Glaucoma is a progressive optic neuropathy that results in structural changes in the optic nerve head and visual field defects that may lead to severe visual impairment or blindness. Glaucoma may arise secondary to other causes such as trauma, steroid therapy, or inflammatory processes such as uveitis. Most cases of glaucoma, however, have no identifiable etiology and are termed primary glaucoma. Glaucoma is also classified as either open-angle glaucoma, in which the angle between the cornea and the pupil is normal, or closed-angle glaucoma, in which this angle is narrowed.

Primary open-angle glaucoma (POAG) is the most prevalent type in the U.S. population. Based on estimates for the year 2000, 2.5 million people in the U.S. have POAG, of whom 130,000 will be blind as a result of the disease.1 Half of those with POAG may not be aware they have the disease.2, 3 The pathogenesis of optic nerve damage in POAG is not well understood, but is likely multifactorial.4 The primary risk factor for development of POAG is an increase of intraocular pressure (IOP) above 21 mm Hg, which is considered to be the upper limit of normal for IOP. In population studies, increasing IOP is associated with an increased prevalence of POAG.3, 5, 6 Increased IOP was once considered a defining feature of POAG. However, a significant proportion (25–50%) of individuals with primary glaucomatous optic disc changes and visual field deficits have normal IOP measurements, a condition known as normal-tension glaucoma (NTG). As a result, increased IOP is no longer considered to be part of the definition of POAG.4

Race is also an important risk factor for POAG. There is a four-fold increase in the prevalence of POAG in persons of African descent. In a population survey conducted in East Baltimore, the prevalence of POAG was 4.2% in blacks vs. 1.1% in whites.7 Since the distribution of IOP is similar between blacks and whites,5 other pathogenic factors must account for this difference.

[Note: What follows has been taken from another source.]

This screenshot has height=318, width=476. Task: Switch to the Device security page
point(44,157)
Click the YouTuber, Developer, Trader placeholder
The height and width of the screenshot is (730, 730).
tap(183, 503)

The incidence and prevalence of POAG also increase with age. The prevalence of POAG in whites is less than 1.0% for those younger than 70, and 2–3% for those older than70. In blacks, the prevalence increases progressively from approximately 1% in those aged 40–49 to 11% in those older than 80.7 Family history is also an important risk factor, indicating that glaucoma is partly attributable to genetic factors. For example, there is an approximately four-fold increase in risk of POAG in siblings of patients with glaucoma.8 Additional risk factors may include decreased central cornea thickness; low diastolic perfusion pressures (diastolic blood pressure — intraocular pressure); diabetes; and severe myopia.9

There have been no long-term, prospective studies of untreated patients with POAG. As a result, the natural history of POAG is not well understood. Based on estimates derived from a case-series of patients with newly diagnosed POAG, the time of progression to blindness varies from 3 years in patients with IOP measurements > 30 mm Hg to 14 years in patients with IOP measurements in the range of 21–25 mm Hg.10 A model based on cross-sectional data in a population with POAG predicts that the average 40-year-old person presenting with initial visual field deficits would not progress to blindness until the age of 80.11 The average 60year-old person presenting with initial visual field deficits would not progress to blindness in either eye during his or her expected lifetime. Overall progression of visual field deficits develops in a linear fashion over time,11 although progression is faster with higher levels of IOP.10 Although glaucoma is a frequent cause of blindness,1 estimated rates of progression do not appear sufficient to lead to complete blindness during the lifetime of the majority of those affected.11

Since IOP is the only modifiable risk factor in POAG, the cornerstone of glaucoma therapy is IOP reduction. Treatment options include topical medications, systemic medications, laser surgery, and incisional surgery, alone or in combination. In recent years, several large randomized clinical trials have examined the benefits of various treatment strategies for both increased IOP without glaucoma (ocular hypertension), and glaucoma, with and without increased IOP.1214 To update prior USPSTF recommendations, we critically reviewed these recent studies for quality and strength of evidence to support treatment and screening for POAG.